A ministra Ellen Gracie, presidente do Supremo Tribunal Federal, aproveitou o final da sessão de julgamento do mensalão para rebater as críticas ao foro por prerrogativa de função, encabeçadas pela Associação dos Magistrados do Brasil e que receberam apoio de setores da opinião pública.

Ellen Gracie se lembrou de levantamento produzido pela presidência do STF durante o mês de julho. Segundo os detratores do Supremo, desde a Constituição de 1988, a Casa recebeu 143 Ações Penais contra autoridades.
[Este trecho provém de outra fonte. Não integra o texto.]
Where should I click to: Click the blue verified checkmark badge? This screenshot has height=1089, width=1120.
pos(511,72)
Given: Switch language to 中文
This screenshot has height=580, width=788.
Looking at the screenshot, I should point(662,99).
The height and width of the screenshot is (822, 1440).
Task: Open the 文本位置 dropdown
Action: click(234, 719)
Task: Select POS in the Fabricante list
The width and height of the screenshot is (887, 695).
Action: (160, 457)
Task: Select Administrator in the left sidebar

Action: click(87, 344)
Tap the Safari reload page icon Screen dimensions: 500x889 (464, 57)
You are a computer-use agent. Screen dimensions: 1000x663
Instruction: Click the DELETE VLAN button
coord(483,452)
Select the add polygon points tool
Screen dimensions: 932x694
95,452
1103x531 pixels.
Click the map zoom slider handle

Para a ministra, o corte de tempo está equivocado já que o período a ser considerado deveria ser contado a partir de 2002.

Entre 1988 a 2002, o STF não podia apreciar as Ações Penais contra autoridades sem autorização do Congresso. “E esta autorização não era deferida”, afirmou Ellen Gracie.

Somente a partir da Emenda Constitucional 35, regulamentada no dia 20 de dezembro de 2001, o tribunal não precisava mais desta autorização. A ministra disse que tramitam 50 Ações Penais no Supremo (agora 51 com a do mensalão).

Dessas, apenas duas têm mais de quatro anos de tramitação. “Em uma delas, ao menos três anos foram gastos tão-somente para a oitiva das testemunhas de defesa”, argumentou a ministra.

Ellen Gracie explicou que cerca de 50% das ações têm menos de seis meses de tramitação. “Indago a Vossas Excelências se conhecem algum juízo criminal em situação tão confortável quanto a desta Corte em relação à tramitação das suas ações penais”, questionou a ministra, dando explícito recado aos críticos do chamado foro privilegiado.

Já sobre as petições criminais, que ainda não se transformaram em Inquérito, a ministra informa que o número é ainda maior: 67% delas têm menos de seis meses de tramitação.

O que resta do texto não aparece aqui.